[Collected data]
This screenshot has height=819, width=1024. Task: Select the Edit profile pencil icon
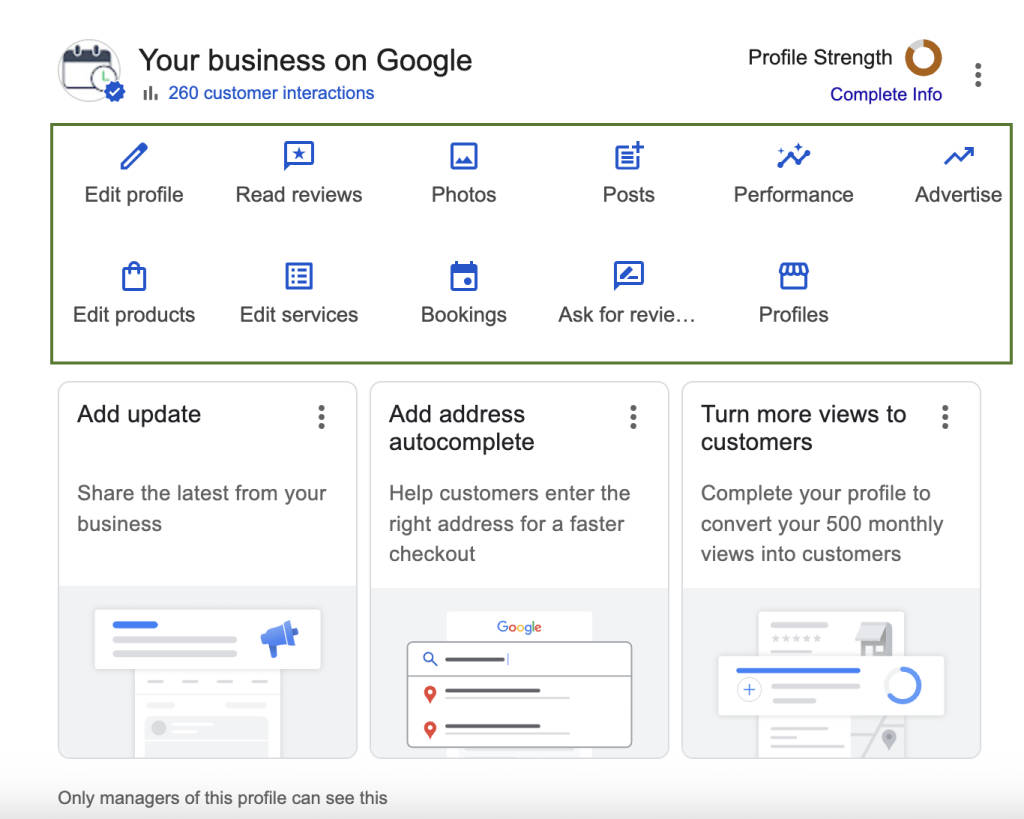[x=133, y=156]
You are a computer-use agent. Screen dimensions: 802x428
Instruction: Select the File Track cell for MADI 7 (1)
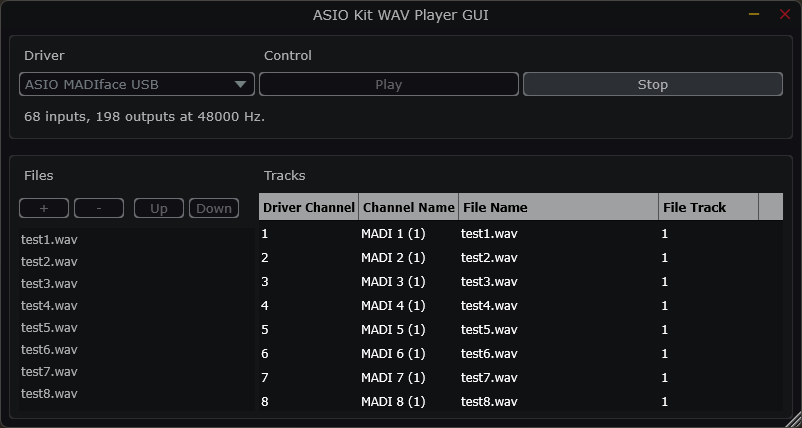tap(708, 378)
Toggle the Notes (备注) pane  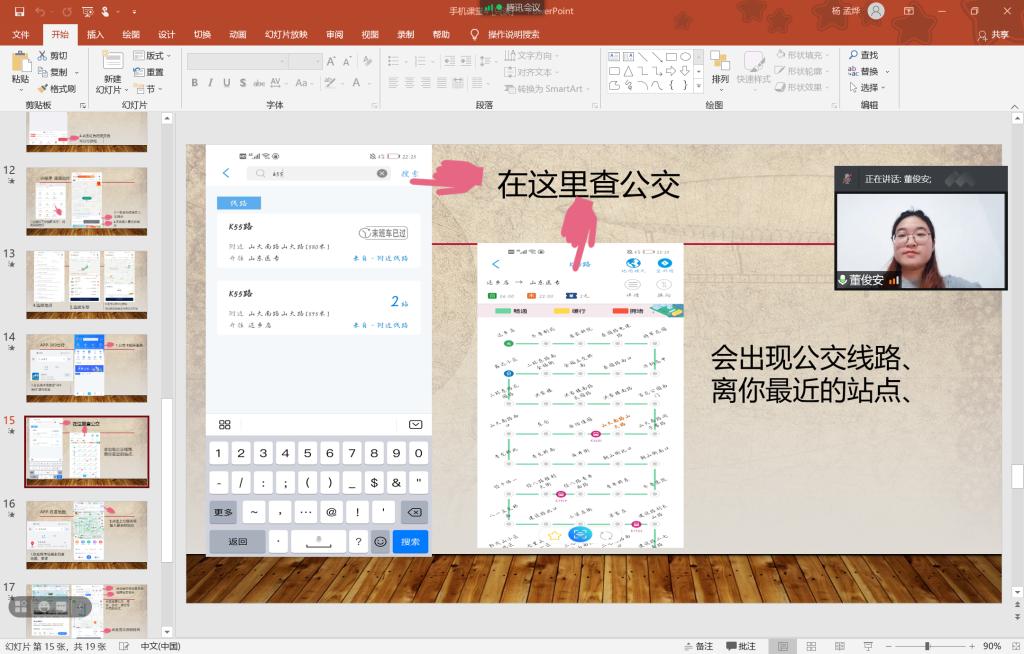[x=698, y=646]
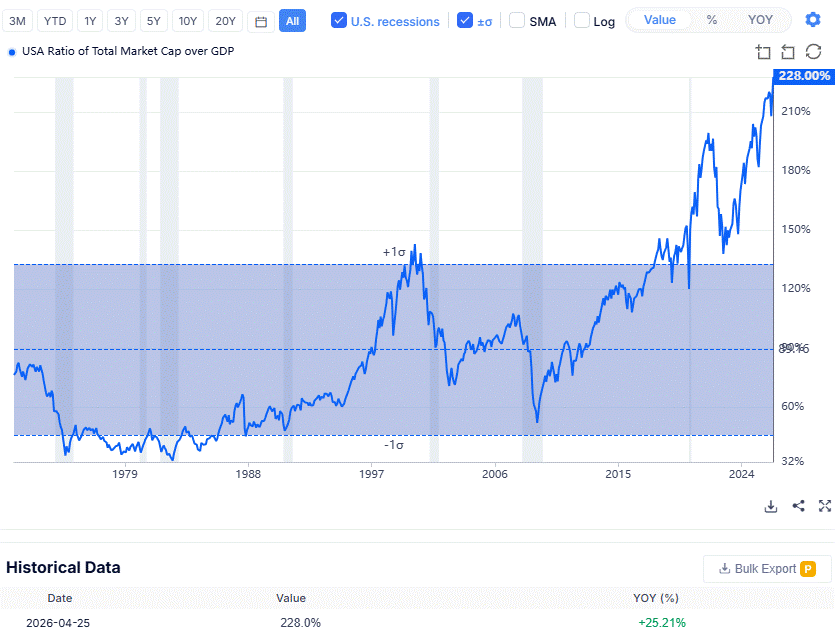835x636 pixels.
Task: Switch to the % view tab
Action: click(x=711, y=20)
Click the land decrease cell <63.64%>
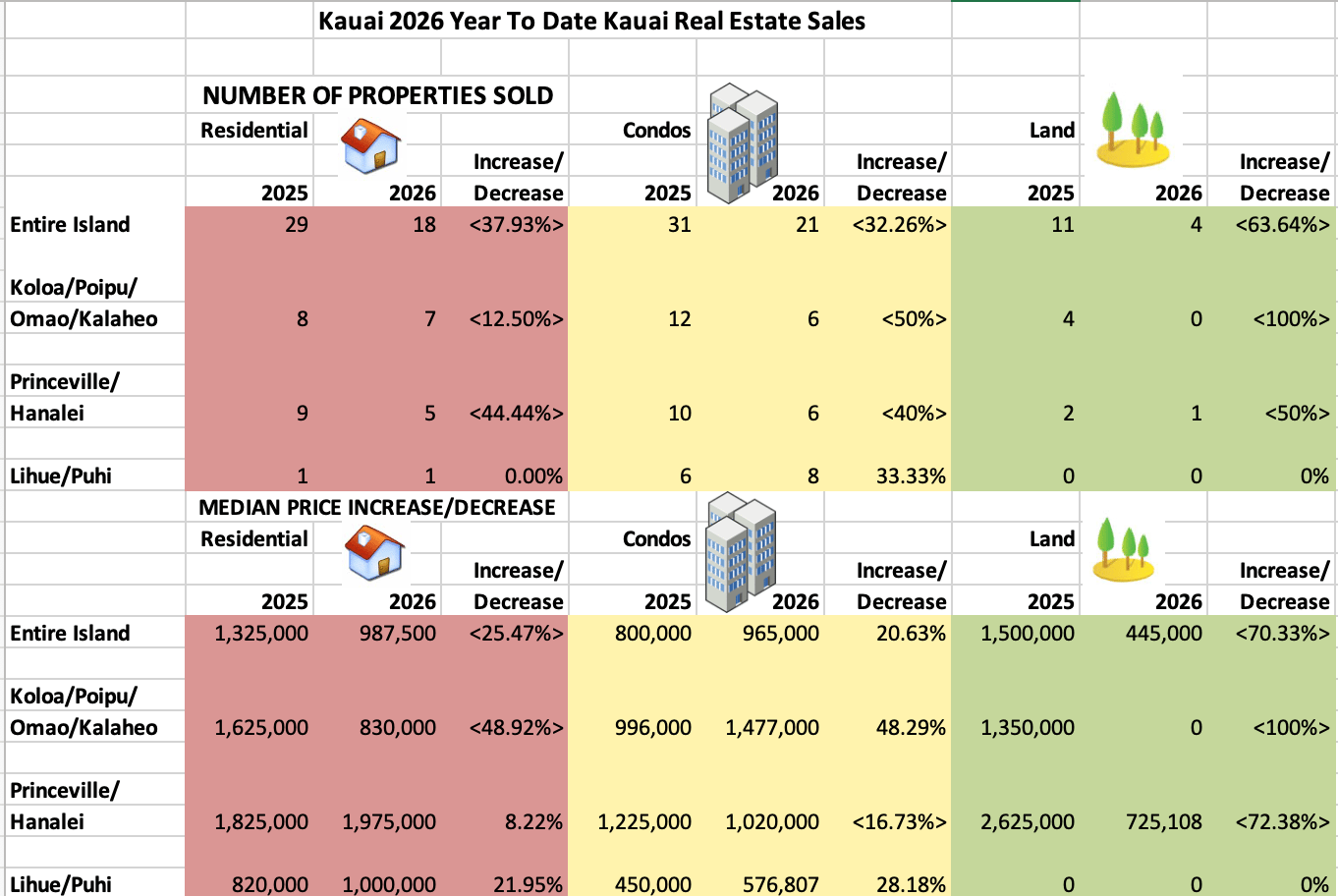1338x896 pixels. click(x=1282, y=225)
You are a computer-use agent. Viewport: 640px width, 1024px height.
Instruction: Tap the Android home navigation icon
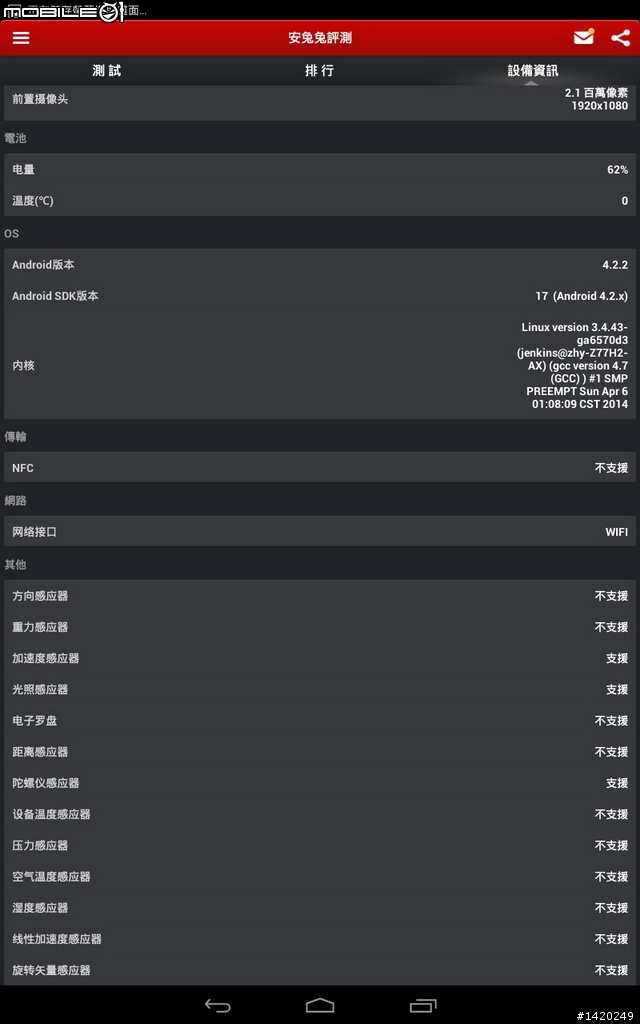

YOUR INSTRUCTIONS: Lines from the one holding "You are a computer-use agent. Viewport: 640px" to the end of the data, both ends included, are to be given again exactly; no pictures belong in the copy.

WRITTEN RESPONSE:
You are a computer-use agent. Viewport: 640px width, 1024px height.
Instruction: Tap the Android home navigation icon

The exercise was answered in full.